Sunday, May 20, 2012

Day Four of Eleven.


Day Four.
The Milkmaid Folk Club, Bury St Edmunds.
We packed up our suitcases, loaded the car and drove back to Dartford. John took the train in to London, where he had a few things to do, and I went to visit my second cousin once removed, Sadie. That means she's my gran's niece. Sadie was looking wonderful, as well as I've ever seen her, but she had a heart attack last month. She was amazingly recovered, and filled me in on the doings of many people to whom I am related in the UK, but haven't met.

Then I drove to Cambridge. Cambridge is one of my favourite towns, because it's outrageously beautiful, with breathtaking architectural grace realised in a lovely light-hued stone, and is one of the few towns where my personality seems normal. Even slightly staid. 

People were rushing about on black bicycles with wicker baskets on the front, tourists were queuing for the visually lush experience of punting on the Cam, there was a sense of rightness in the world that comes from a group of people realising their full potential. That was what I felt.
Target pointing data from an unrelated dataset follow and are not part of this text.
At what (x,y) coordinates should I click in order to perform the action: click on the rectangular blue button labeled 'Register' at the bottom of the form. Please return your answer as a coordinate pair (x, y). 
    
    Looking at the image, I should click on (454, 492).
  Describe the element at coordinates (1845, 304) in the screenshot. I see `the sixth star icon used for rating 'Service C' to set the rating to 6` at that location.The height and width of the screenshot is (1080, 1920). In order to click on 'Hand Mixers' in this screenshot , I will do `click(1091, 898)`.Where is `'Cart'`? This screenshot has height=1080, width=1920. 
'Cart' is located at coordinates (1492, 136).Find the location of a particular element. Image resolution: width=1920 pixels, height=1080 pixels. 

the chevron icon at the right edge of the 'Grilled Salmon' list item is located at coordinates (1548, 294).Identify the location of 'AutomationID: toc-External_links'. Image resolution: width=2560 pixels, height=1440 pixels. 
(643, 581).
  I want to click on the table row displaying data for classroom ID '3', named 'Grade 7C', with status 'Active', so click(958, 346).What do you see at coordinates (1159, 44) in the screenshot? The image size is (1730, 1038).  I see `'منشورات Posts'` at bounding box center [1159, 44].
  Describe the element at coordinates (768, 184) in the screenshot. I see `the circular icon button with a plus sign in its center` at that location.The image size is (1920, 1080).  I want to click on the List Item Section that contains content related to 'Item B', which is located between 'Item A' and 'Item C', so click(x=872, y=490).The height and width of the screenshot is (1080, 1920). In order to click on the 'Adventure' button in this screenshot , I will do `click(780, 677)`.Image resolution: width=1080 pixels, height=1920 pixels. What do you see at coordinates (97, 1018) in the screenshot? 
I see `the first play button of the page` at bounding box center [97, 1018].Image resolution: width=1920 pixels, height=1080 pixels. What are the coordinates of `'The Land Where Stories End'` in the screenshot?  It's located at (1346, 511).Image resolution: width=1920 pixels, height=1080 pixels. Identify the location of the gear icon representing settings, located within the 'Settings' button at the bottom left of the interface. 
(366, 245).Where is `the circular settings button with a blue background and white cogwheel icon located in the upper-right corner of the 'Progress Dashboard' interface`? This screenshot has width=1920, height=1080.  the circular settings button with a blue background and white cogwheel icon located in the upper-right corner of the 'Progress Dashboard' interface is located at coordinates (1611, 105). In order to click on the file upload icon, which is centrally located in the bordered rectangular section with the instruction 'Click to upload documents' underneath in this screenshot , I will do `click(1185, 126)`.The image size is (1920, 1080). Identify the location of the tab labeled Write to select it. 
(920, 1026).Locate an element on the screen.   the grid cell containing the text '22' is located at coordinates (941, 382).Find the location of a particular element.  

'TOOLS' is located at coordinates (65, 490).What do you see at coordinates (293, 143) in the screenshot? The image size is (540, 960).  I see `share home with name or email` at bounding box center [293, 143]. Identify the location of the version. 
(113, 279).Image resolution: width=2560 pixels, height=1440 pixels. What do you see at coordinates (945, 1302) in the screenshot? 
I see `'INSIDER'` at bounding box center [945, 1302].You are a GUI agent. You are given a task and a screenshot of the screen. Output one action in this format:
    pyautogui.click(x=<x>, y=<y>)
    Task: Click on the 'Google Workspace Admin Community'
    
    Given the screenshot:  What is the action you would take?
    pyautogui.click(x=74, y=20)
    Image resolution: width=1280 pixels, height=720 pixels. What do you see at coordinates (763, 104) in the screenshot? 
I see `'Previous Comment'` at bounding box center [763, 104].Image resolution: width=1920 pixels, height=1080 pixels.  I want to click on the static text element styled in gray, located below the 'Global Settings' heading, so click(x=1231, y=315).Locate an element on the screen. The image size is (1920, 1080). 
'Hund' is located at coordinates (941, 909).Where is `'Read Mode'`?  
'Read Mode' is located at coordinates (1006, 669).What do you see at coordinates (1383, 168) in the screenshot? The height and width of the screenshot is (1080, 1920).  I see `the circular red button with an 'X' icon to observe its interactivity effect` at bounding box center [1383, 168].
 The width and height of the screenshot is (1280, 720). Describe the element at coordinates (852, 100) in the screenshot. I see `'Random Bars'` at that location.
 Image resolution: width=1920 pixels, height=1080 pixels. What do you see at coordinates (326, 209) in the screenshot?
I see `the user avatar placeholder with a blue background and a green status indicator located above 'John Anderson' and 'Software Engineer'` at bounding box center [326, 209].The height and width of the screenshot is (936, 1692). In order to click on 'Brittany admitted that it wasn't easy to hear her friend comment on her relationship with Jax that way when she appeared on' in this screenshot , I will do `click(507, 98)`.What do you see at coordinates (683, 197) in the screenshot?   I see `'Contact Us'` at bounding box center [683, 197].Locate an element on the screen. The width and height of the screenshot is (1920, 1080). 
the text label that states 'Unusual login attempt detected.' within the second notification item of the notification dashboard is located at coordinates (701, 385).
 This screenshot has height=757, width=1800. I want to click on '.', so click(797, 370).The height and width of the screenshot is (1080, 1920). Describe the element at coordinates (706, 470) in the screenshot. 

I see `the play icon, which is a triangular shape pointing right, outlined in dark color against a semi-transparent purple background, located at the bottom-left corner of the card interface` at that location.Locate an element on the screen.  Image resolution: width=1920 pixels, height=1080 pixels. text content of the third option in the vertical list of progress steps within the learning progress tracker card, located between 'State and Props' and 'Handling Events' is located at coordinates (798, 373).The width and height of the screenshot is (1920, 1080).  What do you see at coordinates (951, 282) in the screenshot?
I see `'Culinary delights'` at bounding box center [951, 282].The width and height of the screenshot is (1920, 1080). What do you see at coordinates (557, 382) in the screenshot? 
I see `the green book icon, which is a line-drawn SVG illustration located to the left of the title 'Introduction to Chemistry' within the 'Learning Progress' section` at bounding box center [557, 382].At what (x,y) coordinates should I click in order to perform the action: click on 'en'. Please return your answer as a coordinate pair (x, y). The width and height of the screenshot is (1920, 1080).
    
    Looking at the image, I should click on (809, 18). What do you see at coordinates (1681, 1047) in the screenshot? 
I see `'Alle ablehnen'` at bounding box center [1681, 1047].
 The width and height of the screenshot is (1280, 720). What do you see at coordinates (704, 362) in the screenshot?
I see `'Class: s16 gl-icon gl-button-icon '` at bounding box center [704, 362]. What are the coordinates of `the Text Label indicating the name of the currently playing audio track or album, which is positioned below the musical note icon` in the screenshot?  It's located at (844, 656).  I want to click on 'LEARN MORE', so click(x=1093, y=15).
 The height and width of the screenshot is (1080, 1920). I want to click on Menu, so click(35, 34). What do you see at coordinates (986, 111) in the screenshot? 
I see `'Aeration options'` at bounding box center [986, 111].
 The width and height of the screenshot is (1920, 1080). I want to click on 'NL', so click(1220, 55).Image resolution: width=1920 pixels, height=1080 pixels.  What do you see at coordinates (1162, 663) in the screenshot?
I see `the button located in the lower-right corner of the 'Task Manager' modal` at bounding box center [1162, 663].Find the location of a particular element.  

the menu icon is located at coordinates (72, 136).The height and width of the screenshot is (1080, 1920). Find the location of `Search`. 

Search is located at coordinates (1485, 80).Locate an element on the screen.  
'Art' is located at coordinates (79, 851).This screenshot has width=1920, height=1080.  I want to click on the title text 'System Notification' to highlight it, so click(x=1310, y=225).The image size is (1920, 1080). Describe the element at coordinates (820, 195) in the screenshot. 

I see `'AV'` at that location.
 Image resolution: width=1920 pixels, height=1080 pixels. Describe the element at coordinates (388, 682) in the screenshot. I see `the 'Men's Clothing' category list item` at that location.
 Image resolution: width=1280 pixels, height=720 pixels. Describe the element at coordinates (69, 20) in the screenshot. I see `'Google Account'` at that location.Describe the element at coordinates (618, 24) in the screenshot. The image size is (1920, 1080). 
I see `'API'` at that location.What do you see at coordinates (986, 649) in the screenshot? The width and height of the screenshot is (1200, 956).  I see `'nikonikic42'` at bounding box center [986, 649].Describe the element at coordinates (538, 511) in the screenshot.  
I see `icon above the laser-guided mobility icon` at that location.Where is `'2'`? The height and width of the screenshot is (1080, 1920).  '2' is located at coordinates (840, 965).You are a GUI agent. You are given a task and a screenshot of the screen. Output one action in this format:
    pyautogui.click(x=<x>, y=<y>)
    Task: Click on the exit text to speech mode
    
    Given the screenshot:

There are so few places in the world where many people are stretching and challenging their intellects, finding opportunities and expanding their horizons as a matter of course, but Cambridge feels like one of them. We all deserve a chance to excel.




But I was there to collect John from the train, on the way to our gig. I was fortunate to have a little bit of time for a wander and to see a contemporary art gallery. Then we paid for it by driving in peak hour traffic to my second cousin Gerald's place near Bury St Edmunds, where our gig was.

Gerald came with us to the gig, and being an art teacher, he was very instructive about the fascinating array of architecture we were passing on the way in to Bury. There is a huge church, which was regarded as a small church in the grounds of the Abbey, when the Abbey existed. But Henry VIII got rid of that. A prosperous market town for centuries, Bury is full of wonderful, airy, beautifully built merchants houses, and a massive Corn Exchange, all columns and neoclassical lines, which is currently being turned into a Wetherspoon, upon which opinion is divided in the town.

Our gig turned out to be part of the Bury Arts Festival, so to our delight, the room was overflowing with people who wouldn't normally hear about folk gigs, but who really enjoyed our music. It was a marvellous night, with about 90 people, and a support act called The Larks. Marvellous.